Task goal
Where an entry contains a picture, omit the picture and repeat the rest exactly.

Data entries
★ ★ ★ ★ ★ ★ ★
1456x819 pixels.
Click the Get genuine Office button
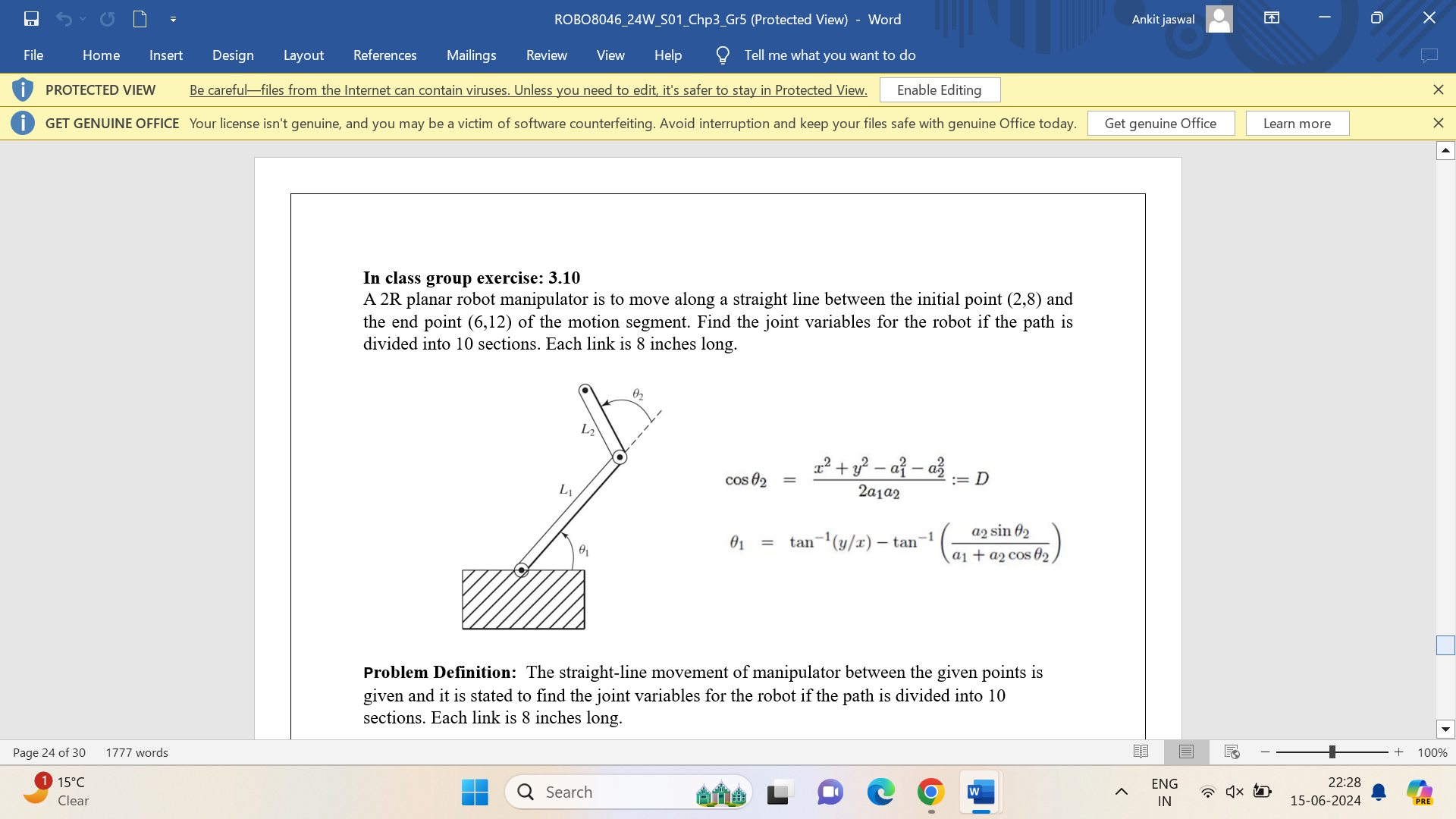1160,124
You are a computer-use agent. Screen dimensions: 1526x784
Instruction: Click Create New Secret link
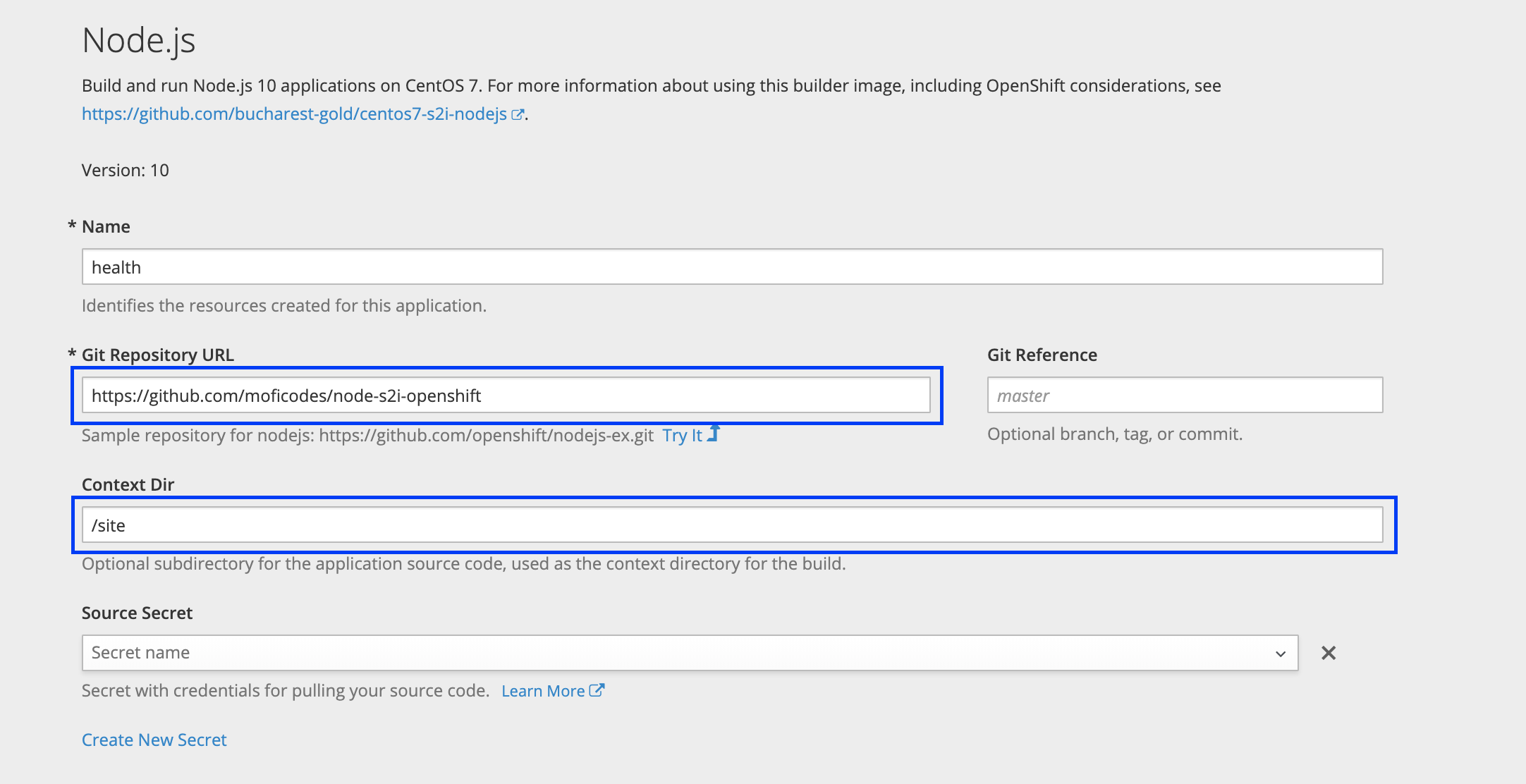pos(154,740)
★ ★ ★ ★ ★ ★ ★
Problem solution
1456x819 pixels.
Click the Get genuine Office button
1160,124
You are a computer-use agent. Screen dimensions: 1526x784
Instruction: Click Create New Secret link
pos(154,740)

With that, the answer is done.